# THE PROBLEM
Copy out each of the following rows word for word, leaving nothing out and changing nothing.

# PROVIDED DATA
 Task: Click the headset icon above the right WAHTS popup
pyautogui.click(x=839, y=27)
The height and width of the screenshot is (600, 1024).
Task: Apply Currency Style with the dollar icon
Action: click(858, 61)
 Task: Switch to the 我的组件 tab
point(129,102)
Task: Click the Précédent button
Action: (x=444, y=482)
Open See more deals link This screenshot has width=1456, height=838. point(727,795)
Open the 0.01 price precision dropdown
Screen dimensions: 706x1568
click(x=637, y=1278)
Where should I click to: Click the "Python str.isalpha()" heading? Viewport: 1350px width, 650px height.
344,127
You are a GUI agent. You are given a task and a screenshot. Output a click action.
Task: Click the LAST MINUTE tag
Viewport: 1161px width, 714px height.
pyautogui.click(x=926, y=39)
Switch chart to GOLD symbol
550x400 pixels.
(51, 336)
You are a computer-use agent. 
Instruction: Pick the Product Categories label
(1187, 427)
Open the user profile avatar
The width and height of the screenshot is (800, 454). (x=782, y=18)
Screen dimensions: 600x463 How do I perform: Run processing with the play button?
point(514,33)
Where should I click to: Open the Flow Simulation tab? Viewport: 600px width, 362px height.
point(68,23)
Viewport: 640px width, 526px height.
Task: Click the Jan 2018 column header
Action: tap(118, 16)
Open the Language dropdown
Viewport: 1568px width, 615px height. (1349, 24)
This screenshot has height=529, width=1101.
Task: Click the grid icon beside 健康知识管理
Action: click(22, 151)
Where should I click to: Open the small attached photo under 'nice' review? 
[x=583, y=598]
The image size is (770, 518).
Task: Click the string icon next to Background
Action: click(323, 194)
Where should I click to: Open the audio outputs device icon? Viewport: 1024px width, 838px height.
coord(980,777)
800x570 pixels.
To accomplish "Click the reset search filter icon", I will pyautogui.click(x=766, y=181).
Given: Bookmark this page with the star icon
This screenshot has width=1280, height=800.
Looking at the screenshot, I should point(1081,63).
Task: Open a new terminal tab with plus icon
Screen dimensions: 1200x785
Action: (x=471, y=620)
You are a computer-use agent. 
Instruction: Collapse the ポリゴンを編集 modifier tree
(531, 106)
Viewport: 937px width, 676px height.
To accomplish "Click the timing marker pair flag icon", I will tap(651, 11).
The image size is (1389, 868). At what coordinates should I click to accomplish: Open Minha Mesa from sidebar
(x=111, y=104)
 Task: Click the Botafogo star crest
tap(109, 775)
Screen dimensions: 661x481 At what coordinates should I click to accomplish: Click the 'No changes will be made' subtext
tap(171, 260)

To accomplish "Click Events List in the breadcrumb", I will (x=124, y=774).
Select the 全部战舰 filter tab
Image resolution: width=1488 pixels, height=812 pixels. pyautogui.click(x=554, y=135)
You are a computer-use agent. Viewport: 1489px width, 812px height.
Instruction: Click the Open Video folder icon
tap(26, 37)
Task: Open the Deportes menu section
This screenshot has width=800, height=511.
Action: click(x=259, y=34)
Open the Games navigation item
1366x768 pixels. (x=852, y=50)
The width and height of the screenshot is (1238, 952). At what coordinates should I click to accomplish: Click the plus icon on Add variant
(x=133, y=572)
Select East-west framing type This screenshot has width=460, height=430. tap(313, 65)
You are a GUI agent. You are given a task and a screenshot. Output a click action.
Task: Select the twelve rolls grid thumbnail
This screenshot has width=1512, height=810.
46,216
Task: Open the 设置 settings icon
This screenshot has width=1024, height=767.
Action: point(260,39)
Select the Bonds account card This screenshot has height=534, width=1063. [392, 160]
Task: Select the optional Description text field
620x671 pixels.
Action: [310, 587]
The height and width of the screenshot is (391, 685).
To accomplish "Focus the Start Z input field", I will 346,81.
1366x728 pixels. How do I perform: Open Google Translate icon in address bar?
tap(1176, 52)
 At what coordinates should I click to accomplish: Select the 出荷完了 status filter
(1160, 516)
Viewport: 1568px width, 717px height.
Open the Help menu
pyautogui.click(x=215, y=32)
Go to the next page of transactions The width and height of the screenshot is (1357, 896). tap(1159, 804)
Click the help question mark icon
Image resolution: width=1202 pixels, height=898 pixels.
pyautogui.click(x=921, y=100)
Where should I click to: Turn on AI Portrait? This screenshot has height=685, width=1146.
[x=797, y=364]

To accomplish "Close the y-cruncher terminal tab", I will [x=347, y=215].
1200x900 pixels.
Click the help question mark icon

# CORRECT ANSWER
 Task: Click the headset icon above the right WAHTS popup
pyautogui.click(x=839, y=27)
The height and width of the screenshot is (600, 1024).
Task: Apply Currency Style with the dollar icon
Action: click(858, 61)
 Task: Switch to the 我的组件 tab
point(129,102)
Task: Click the Précédent button
Action: (x=444, y=482)
Open See more deals link This screenshot has width=1456, height=838. point(727,795)
Open the 0.01 price precision dropdown
Screen dimensions: 706x1568
click(x=637, y=1278)
Where should I click to: Click the "Python str.isalpha()" heading? Viewport: 1350px width, 650px height.
344,127
You are a GUI agent. You are given a task and a screenshot. Output a click action.
Task: Click the LAST MINUTE tag
Viewport: 1161px width, 714px height.
pyautogui.click(x=926, y=39)
Switch chart to GOLD symbol
550x400 pixels.
(51, 336)
You are a computer-use agent. 
Instruction: Pick the Product Categories label
(1187, 427)
Open the user profile avatar
The width and height of the screenshot is (800, 454). (x=782, y=18)
Screen dimensions: 600x463 How do I perform: Run processing with the play button?
point(514,33)
Where should I click to: Open the Flow Simulation tab? Viewport: 600px width, 362px height.
point(68,23)
Viewport: 640px width, 526px height.
Task: Click the Jan 2018 column header
Action: tap(118, 16)
Open the Language dropdown
Viewport: 1568px width, 615px height. (1349, 24)
This screenshot has height=529, width=1101.
Task: Click the grid icon beside 健康知识管理
Action: click(22, 151)
Where should I click to: Open the small attached photo under 'nice' review? 
[x=583, y=598]
The image size is (770, 518).
Task: Click the string icon next to Background
Action: click(323, 194)
Where should I click to: Open the audio outputs device icon? Viewport: 1024px width, 838px height.
coord(980,777)
800x570 pixels.
To accomplish "Click the reset search filter icon", I will pyautogui.click(x=766, y=181).
Given: Bookmark this page with the star icon
This screenshot has width=1280, height=800.
Looking at the screenshot, I should point(1081,63).
Task: Open a new terminal tab with plus icon
Screen dimensions: 1200x785
Action: (x=471, y=620)
You are a computer-use agent. 
Instruction: Collapse the ポリゴンを編集 modifier tree
(531, 106)
Viewport: 937px width, 676px height.
To accomplish "Click the timing marker pair flag icon", I will tap(651, 11).
The image size is (1389, 868). At what coordinates should I click to accomplish: Open Minha Mesa from sidebar
(x=111, y=104)
 Task: Click the Botafogo star crest
tap(109, 775)
Screen dimensions: 661x481 At what coordinates should I click to accomplish: Click the 'No changes will be made' subtext
tap(171, 260)

To accomplish "Click Events List in the breadcrumb", I will (x=124, y=774).
Select the 全部战舰 filter tab
Image resolution: width=1488 pixels, height=812 pixels. pyautogui.click(x=554, y=135)
You are a computer-use agent. Viewport: 1489px width, 812px height.
Instruction: Click the Open Video folder icon
tap(26, 37)
Task: Open the Deportes menu section
This screenshot has width=800, height=511.
Action: click(x=259, y=34)
Open the Games navigation item
1366x768 pixels. (x=852, y=50)
The width and height of the screenshot is (1238, 952). At what coordinates should I click to accomplish: Click the plus icon on Add variant
(x=133, y=572)
Select East-west framing type This screenshot has width=460, height=430. tap(313, 65)
You are a GUI agent. You are given a task and a screenshot. Output a click action.
Task: Select the twelve rolls grid thumbnail
This screenshot has width=1512, height=810.
46,216
Task: Open the 设置 settings icon
This screenshot has width=1024, height=767.
Action: point(260,39)
Select the Bonds account card This screenshot has height=534, width=1063. [392, 160]
Task: Select the optional Description text field
620x671 pixels.
Action: [310, 587]
The height and width of the screenshot is (391, 685).
To accomplish "Focus the Start Z input field", I will 346,81.
1366x728 pixels. How do I perform: Open Google Translate icon in address bar?
tap(1176, 52)
 At what coordinates should I click to accomplish: Select the 出荷完了 status filter
(1160, 516)
Viewport: 1568px width, 717px height.
Open the Help menu
pyautogui.click(x=215, y=32)
Go to the next page of transactions The width and height of the screenshot is (1357, 896). tap(1159, 804)
Click the help question mark icon
Image resolution: width=1202 pixels, height=898 pixels.
pyautogui.click(x=921, y=100)
Where should I click to: Turn on AI Portrait? This screenshot has height=685, width=1146.
[x=797, y=364]

To accomplish "Close the y-cruncher terminal tab", I will [x=347, y=215].
1200x900 pixels.
Click the help question mark icon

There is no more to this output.